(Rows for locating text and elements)
━━━

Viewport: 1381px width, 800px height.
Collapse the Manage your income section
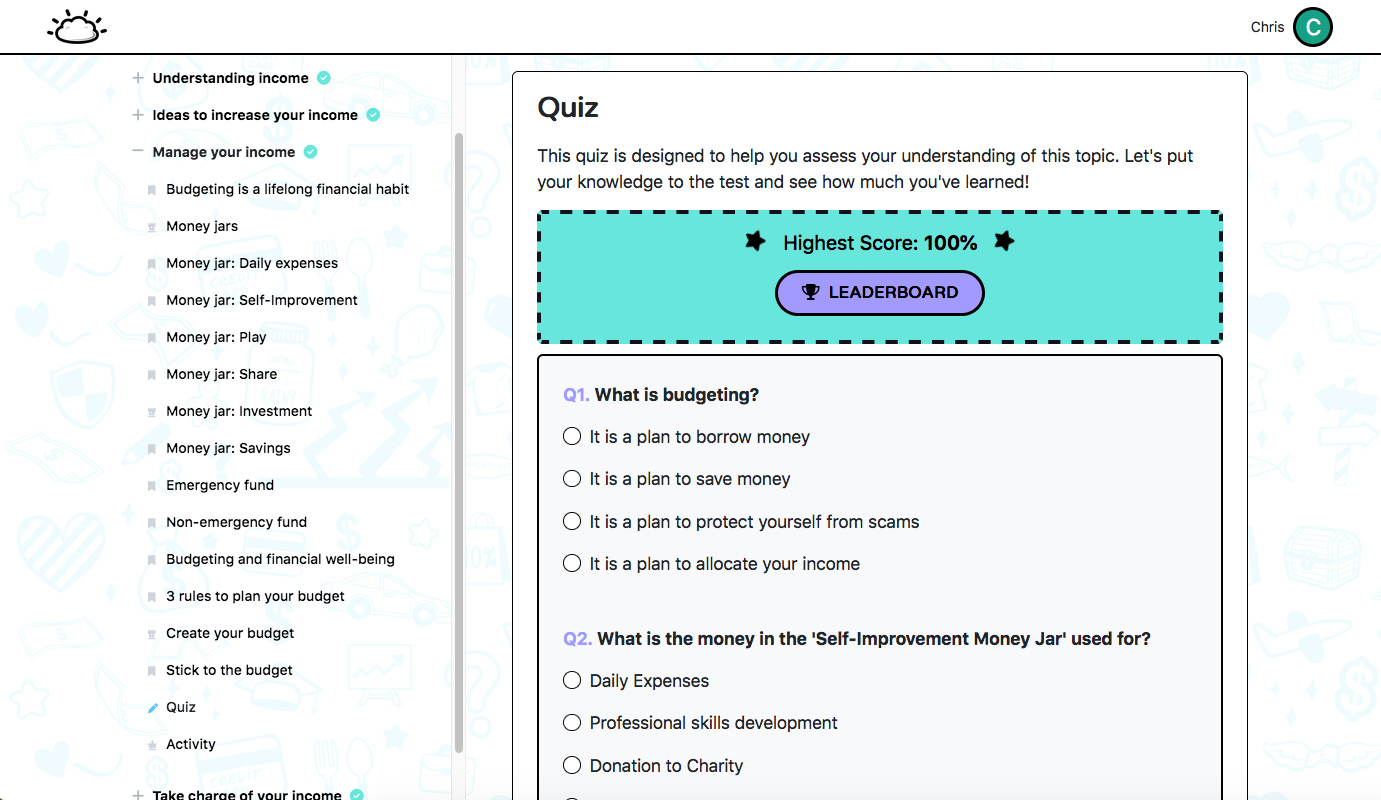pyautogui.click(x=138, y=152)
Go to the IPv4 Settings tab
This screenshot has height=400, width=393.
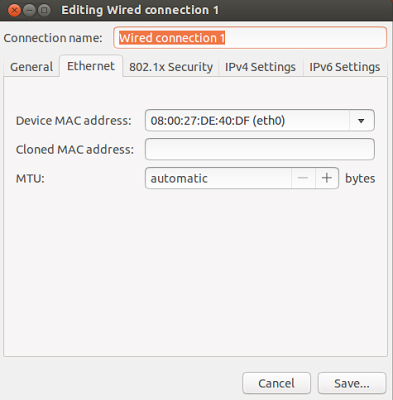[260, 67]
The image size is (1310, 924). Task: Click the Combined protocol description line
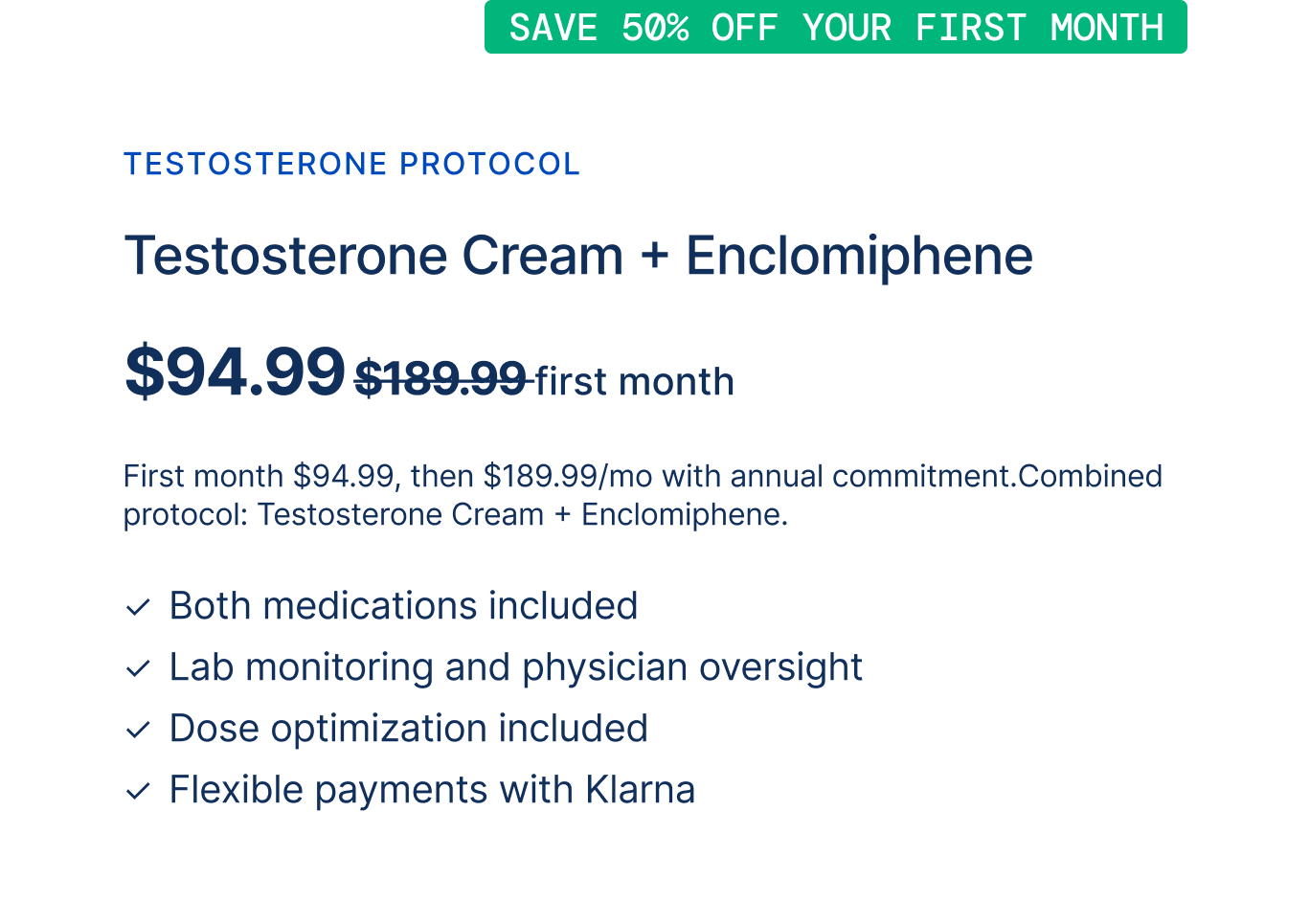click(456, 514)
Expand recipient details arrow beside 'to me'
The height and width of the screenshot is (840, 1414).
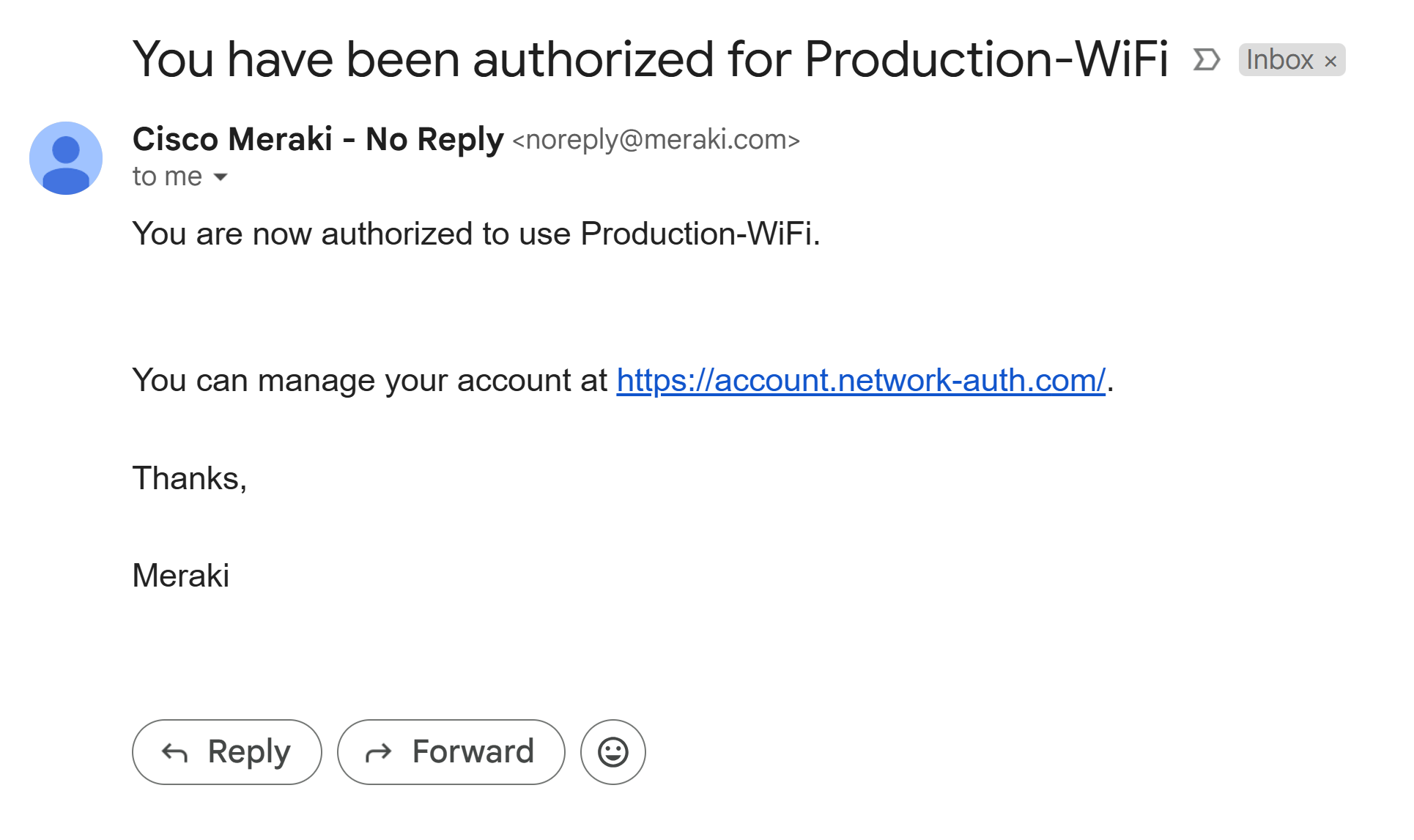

━━━

## Required task
Change "screenshot" to "capture" everywhere in the rows above, leaving everything else as it is. Leave the pictures out of your version.

## Result below
Viewport: 1381px width, 800px height.
Collapse the Manage your income section
pyautogui.click(x=138, y=152)
Go to the IPv4 Settings tab
This capture has height=400, width=393.
[260, 67]
The image size is (1310, 924). Task: Click the Combined protocol description line
click(456, 514)
Expand recipient details arrow beside 'to me'
The height and width of the capture is (840, 1414).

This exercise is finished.